Mencionó que el público internacional de la época quedó sorprendido ante las fuertes imágenes de fusilamientos, de destrucción de elaborados puentes y elegantes haciendas, así como collages de oficiales ‘dandys’ y políticos en medio de tropas con sombreros de ala amplia, soldado y soldaderas rodeadas de niños, caballos, comales, tortillas, santos y vírgenes.

“Las tropas revolucionarias estaban perfectamente al tanto de la importancia de las cámaras. De ahí, como ha mostrado Alan Knight en contra de John Hart, no muchos intereses internacionales fueron afectados y en realidad pocos fotógrafos y reporteros extranjeros perdieron la vida en las batallas mexicanas”, comentó.

Sobre las técnicas y los equipos que se utilizaron durante el movimiento, la especialista Laura González Flores dijo que para 1910 ya se habían popularizado en México las cámaras con sistemas mixtos adaptables tanto a placas como a película de varios formatos.

“Durante el periodo revolucionario predominó entre los fotógrafos profesionales el uso de placas de 5×7 pulgadas. Este formato podía imprimirse directamente en papeles fotográficos como Azo y Velox, disponibles en el territorio nacional para imprimir foto postales de 8.6 x 13.7, de este modo se garantizaba que el negativo tuviera la definición requerida para los periódicos de la época”.

González Flores explicó que fue gracias a estas placas, aunado a los obturadores rápidos y las ópticas luminosas, lo que creó la retórica visual de la revolución con nubes de humo o ráfagas, caballos a pleno galope, los batallones moviéndose y los soldados cayendo por efecto de una bala.

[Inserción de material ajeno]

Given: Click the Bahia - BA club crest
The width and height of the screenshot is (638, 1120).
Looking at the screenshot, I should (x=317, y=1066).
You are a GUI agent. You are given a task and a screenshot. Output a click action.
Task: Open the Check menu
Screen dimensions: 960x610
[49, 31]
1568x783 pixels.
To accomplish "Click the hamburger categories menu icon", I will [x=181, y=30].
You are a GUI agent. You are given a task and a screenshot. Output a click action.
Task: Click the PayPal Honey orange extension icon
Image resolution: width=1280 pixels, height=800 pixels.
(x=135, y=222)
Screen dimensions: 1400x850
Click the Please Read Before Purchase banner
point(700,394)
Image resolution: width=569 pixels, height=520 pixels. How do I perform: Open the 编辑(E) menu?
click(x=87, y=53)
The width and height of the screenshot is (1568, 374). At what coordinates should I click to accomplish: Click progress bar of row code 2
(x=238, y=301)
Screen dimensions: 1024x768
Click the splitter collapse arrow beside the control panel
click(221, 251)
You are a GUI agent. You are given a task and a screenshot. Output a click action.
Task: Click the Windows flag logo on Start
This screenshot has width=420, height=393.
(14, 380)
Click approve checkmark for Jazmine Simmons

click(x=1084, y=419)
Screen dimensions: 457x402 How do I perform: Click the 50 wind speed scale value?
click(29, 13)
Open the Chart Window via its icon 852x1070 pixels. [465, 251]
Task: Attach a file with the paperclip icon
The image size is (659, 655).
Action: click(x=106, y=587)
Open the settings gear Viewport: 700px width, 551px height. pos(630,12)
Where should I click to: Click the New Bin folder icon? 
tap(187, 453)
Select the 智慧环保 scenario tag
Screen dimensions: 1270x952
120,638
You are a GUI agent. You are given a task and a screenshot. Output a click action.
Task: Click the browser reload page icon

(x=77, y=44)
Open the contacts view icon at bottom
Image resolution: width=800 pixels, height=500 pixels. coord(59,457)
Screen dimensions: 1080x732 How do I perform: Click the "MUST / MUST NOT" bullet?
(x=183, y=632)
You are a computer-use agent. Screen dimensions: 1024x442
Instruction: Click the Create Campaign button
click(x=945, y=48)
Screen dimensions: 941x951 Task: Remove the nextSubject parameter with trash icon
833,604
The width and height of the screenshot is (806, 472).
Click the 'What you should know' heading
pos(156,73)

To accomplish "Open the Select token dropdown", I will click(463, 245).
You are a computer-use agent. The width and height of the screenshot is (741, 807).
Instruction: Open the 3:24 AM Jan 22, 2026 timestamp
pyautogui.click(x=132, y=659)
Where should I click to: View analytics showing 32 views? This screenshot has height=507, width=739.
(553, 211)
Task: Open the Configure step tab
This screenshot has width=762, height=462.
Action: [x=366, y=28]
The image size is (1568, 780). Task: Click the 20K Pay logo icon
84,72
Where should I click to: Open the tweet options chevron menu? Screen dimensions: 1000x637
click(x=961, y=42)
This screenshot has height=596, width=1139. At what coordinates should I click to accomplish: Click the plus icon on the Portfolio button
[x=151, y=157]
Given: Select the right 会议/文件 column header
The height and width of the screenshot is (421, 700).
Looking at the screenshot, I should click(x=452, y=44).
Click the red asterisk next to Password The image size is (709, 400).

“Independientemente de la cámara en las fotografías de la Revolución se percibe el propósito de lograr la sensación de participación por parte del espectador. En el caso del fotógrafo Walter Horne su cámara portátil le permitió colocarse lado a lado con los soldados en las trincheras”, recordó.

Por su parte, la investigadora Claudia Canales mencionó la famosa fotografía donde aparecen Pancho Villa y Emiliano Zapata juntos, el primero sentado en la silla presidencial y el segundo con gesto adusto.

La reproducción de esa imagen a partir de los años 20, producto del paulatino proceso de iconización mitificadora de ambos personajes fue abrumadora.

En cambio, dijo, no se dispone de testimonios visuales de la firma de los tratados de paz de Ciudad Juárez que pusieron fin al régimen de Porfirio Díaz, ni tampoco del cuerpo sin vida de Francisco I. Madero.

“Así como muchos grandes momentos de la historia revolucionaria transcurrieron de espaldas a las cámaras, no todo lo que ocurrió frente a estas necesariamente ha pasado a la historia, o más exactamente, al panteón sagrado de la historia oficial”, concluyó Claudia Canales.